> _Selected excerpt_:
- - - -

# Togging in the ships?



## tuggitog (Jan 22, 2010)

My first yak(Hobie outback) is ready to be launched!!! and Kipto is my first choice to get it wet...
Are there any togs in those ships? Things I need to know before entering on of those ships? What are water conditions like?
Any inputs will be greatly appreciated.
Thank you,


----------



## adp29934 (Dec 30, 2008)

I would also like some info on that area as well. I have been on the fence a long time about taking my barge (canoe) over there. Would love to try it out on a calm day. Are there launch fees for small boats? 

-Alex


----------



## NTKG (Aug 16, 2003)

Not trying to sound like an ass but if this is your first time out in a yak, it might be a good idea to do it in calm water and practice re-entry before going into the bay espec with cold water and current.


----------



## Too Busy (Sep 7, 2007)

X2

I hit it on a cold December day a couple of years ago and it looked like a washing machine with 3 foot high chop and slop. Not a place for novice paddlers.


----------



## adp29934 (Dec 30, 2008)

?


----------



## c.story (Jul 28, 2009)

I went out there on Saturday and fished the ships for a couple of hours. It was ROUGH! Pick your days to go. I did catch one tog, but most of time was spent bouncing off the inside of the ships and preparing for a quick exit. I would not suggest going there when it's anything over 1-2 feet, if you're not accustomed to heavy seas. The fish are there, just make sure that you can handle what you're getting yourself in to.


----------



## huntingwood (Jun 13, 2009)

plenty of tog inside the ships - watch out for the giant hunks of concrete overhead hanging by a thread of rusted rebar. plenty of togs outside the ships too, but it is hard to get a line down right next to the structure of the ships because the sides slant down away from you underwater...

any reasonable wind out of the east (or NE, SE) you will be fine, it will be like a lake over there. anything with west in it and it will be choppy and more difficult, although you can still hide out on the east side of the ships. I agree with NTKG that you should always be able to re-enter, no matter where you are going. 

If it were me I would just get out there and do it on the next east wind. However, I generally wear a wetsuit when fishing out of the kayak in cold water. I see people out in kayaks in waders all the time, which is fine assuming that you can get back in the boat quickly if you flip. But if something happened where you couldn't re-enter, you won't last long in the water without a wetsuit, especially as it gets colder over the next month.

good luck!


----------



## huntingwood (Jun 13, 2009)

just saw your reply c. story. As I recall, saturday was blowing pretty hard SW or SSW. I was thinking about going myself, but decided to stay on this side of the bay when I saw that wind.


----------



## tuggitog (Jan 22, 2010)

Thank you all for your kind words and concerns.

- - - -

> _Data block_:
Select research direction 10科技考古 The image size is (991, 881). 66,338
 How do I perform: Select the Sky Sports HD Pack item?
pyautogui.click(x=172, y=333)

- - - -

> _Requirement 1_:
Answer these from the forum thread about kayak fishing for tog at the ships:
(a) What model is the first kayak that tuggitog is getting ready to launch?
(b) How high was the chop that Too Busy saw on a cold December day?
(c) According to huntingwood, which wind directions make the water there like a lake?
> _Requirement 2_:
Please decide whether each statement agrees with the forum thread, and give yes or no along with the words from the thread that decide it:
(a) adp29934 has thought about taking a canoe over there.
(b) c.story caught several tog on Saturday.
(c) huntingwood usually wears waders when fishing from the kayak in cold water.
> _Requirement 3_:
Write out a passage of the forum thread word for word, beginning at the words "## NTKG (Aug" and stopping after "for novice paddlers.".

> _Solution 1_:
(a) A Hobie Outback.
(b) 3 feet.
(c) East, or NE and SE.

> _Solution 2_:
(a) Yes: "I have been on the fence a long time about taking my barge (canoe) over there."
(b) No: "I did catch one tog"
(c) No: "I generally wear a wetsuit when fishing out of the kayak in cold water."

> _Solution 3_:
## NTKG (Aug 16, 2003)

Not trying to sound like an ass but if this is your first time out in a yak, it might be a good idea to do it in calm water and practice re-entry before going into the bay espec with cold water and current.


----------



## Too Busy (Sep 7, 2007)

X2

I hit it on a cold December day a couple of years ago and it looked like a washing machine with 3 foot high chop and slop. Not a place for novice paddlers.